◆ Aufgaben
**1)** Fassen Sie den Absatz des Quellenauszugs, der mit „Bei der Fusion von Kommunen“ beginnt, als knappe Stichpunktliste zusammen, ohne seine wesentlichen Fakten wegzulassen.
**2)** Führen Sie sämtliche Bundesländer auf, die im Quellenauszug erwähnt werden, jedes nur einmal.
**3)** Übernehmen Sie aus dem Quellenauszug den Wortlaut, der bei „Bei der Vertiefung“ einsetzt, unverändert; brechen Sie nach „man von Verbandsgemeinden.“ ab.

◆ Quellenauszug

────────────────────

Gestaltungsformen

Formen der Interkommunalen Zusammenarbeit

Egal welches Handlungsfeld für die Interkommunale Kooperation ausgewählt wird, allen gemeinsam muss eine Organisationsform der Zusammenarbeit zu Grunde gelegt werden. Dabei stehen beispielhaft die folgenden vier Organisationsformen zur Verfügung.

Diese Organisationsformen sollten im Hinblick darauf gewählt werden, welche die Zukunftsfähigkeit der Kommunen am besten gewährleisten kann. Zur Bewertung müssen Parameter, die sich auf die kommunalen Rahmenbedingungen auswirken, für einen mittelfristigen Zeitraum untersucht werden. Ziel ist dabei nicht nur die gegenwärtige Situation der Kommunen zu betrachten, sondern gezielt die Formen der Zusammenarbeit als Verbesserung und Weiterentwicklung zu analysieren.

Bei der Vertiefung der IKZ bleibt die Selbstständigkeit der Kommunen beibehalten. Positiv hervorzuheben ist die hohe Kooperationsflexibilität dieser Organisationsvariante, die beliebig ausgeweitet werden kann.

Der Gemeindeverwaltungsverband ist in seiner Organisationsstruktur und der gemeinsamen Strategieausrichtung weitaus komplexer. Vorteil dieser Variante ist, dass trotz der Zusammenlegung von Organisationsbereichen die Selbstständigkeit der Kommunen und die örtliche Identität der Bürger und Bürgerinnen bestehen bleibt.

Der Begriff des Gemeindeverwaltungsverbands gibt es in Hessen und Baden-Württemberg. In anderen Bundesländern können ähnliche Zusammenschlüsse gefunden werden, die jedoch unter anderem Namen laufen. Beispielsweise wird in Bayern und Thüringen die Bezeichnung Verwaltungsgemeinschaft verwendet und in Rheinland-Pfalz und Sachsen-Anhalt spricht man von Verbandsgemeinden.

Bei der Fusion von Kommunen zu einer Einheitsgemeinde wird die örtliche Identität verringert, jedoch werden für Bürger neue Leistungsbereiche erschlossen. Die Leistungsfähigkeit der Verwaltung wird gesteigert u.a. durch Spezialisierungseffekte des Personals. Hervorzuheben ist die Flexibilität der Einheitsgemeinde, da nach erfolgreicher Fusion weiterhin die Möglichkeit zur einfachen Erweiterung der IKZ mit anderen Kommunen besteht. Ein „Klein“ und „Groß“ wie bei den anderen Organisationsformen wird hier durch ein „Wir“ ersetzt.

Dass Interkommunale Zusammenarbeit ein immer wichtigeres Thema wird zeigt die stetig steigende Anzahl an Projekten. Allein in Hessen liegen bereits über 200 Projekte im Bereich der Interkommunalen Zusammenarbeit vor. Viele davon bereits abgeschlossen, aber ebenso viele noch in der Vorbereitung. Das Land Hessen fördert die IKZ finanziell und erleichtert somit den Kommunen die Entscheidung, die teils komplexe Zusammenarbeit anzugehen.

────────────────────

◆ Datenteil

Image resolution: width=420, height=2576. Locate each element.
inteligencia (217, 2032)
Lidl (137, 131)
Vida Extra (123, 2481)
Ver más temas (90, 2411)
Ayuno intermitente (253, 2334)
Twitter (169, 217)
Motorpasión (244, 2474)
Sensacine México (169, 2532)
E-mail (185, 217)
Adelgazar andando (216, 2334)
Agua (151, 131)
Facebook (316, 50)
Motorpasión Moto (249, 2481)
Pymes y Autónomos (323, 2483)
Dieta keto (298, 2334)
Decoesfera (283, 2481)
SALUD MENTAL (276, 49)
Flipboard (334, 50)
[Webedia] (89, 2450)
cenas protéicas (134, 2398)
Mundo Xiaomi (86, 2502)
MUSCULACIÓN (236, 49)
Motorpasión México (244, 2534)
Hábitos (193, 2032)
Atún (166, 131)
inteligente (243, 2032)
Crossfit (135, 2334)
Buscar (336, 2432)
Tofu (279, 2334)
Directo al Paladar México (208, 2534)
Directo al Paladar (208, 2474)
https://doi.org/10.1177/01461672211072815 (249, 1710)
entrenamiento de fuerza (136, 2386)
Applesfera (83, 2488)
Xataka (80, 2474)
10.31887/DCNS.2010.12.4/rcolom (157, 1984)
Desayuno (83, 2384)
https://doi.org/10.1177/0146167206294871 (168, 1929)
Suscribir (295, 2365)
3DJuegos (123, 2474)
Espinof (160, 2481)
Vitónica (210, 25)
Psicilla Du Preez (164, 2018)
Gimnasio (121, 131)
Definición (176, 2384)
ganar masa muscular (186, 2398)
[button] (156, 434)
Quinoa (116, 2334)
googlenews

────────────────────

◆ Antworten
**1)**
- Örtliche Identität wird verringert, für die Bürger werden jedoch neue Leistungsbereiche erschlossen.
- Die Leistungsfähigkeit der Verwaltung steigt, u. a. durch Spezialisierungseffekte des Personals.
- Die Einheitsgemeinde ist flexibel: Auch nach erfolgreicher Fusion lässt sich die IKZ einfach mit anderen Kommunen erweitern.
- Ein „Klein“ und „Groß“ wie bei den anderen Organisationsformen wird durch ein „Wir“ ersetzt.

**2)**
- Hessen
- Baden-Württemberg
- Bayern
- Thüringen
- Rheinland-Pfalz
- Sachsen-Anhalt

**3)**
Bei der Vertiefung der IKZ bleibt die Selbstständigkeit der Kommunen beibehalten. Positiv hervorzuheben ist die hohe Kooperationsflexibilität dieser Organisationsvariante, die beliebig ausgeweitet werden kann.

Der Gemeindeverwaltungsverband ist in seiner Organisationsstruktur und der gemeinsamen Strategieausrichtung weitaus komplexer. Vorteil dieser Variante ist, dass trotz der Zusammenlegung von Organisationsbereichen die Selbstständigkeit der Kommunen und die örtliche Identität der Bürger und Bürgerinnen bestehen bleibt.

Der Begriff des Gemeindeverwaltungsverbands gibt es in Hessen und Baden-Württemberg. In anderen Bundesländern können ähnliche Zusammenschlüsse gefunden werden, die jedoch unter anderem Namen laufen. Beispielsweise wird in Bayern und Thüringen die Bezeichnung Verwaltungsgemeinschaft verwendet und in Rheinland-Pfalz und Sachsen-Anhalt spricht man von Verbandsgemeinden.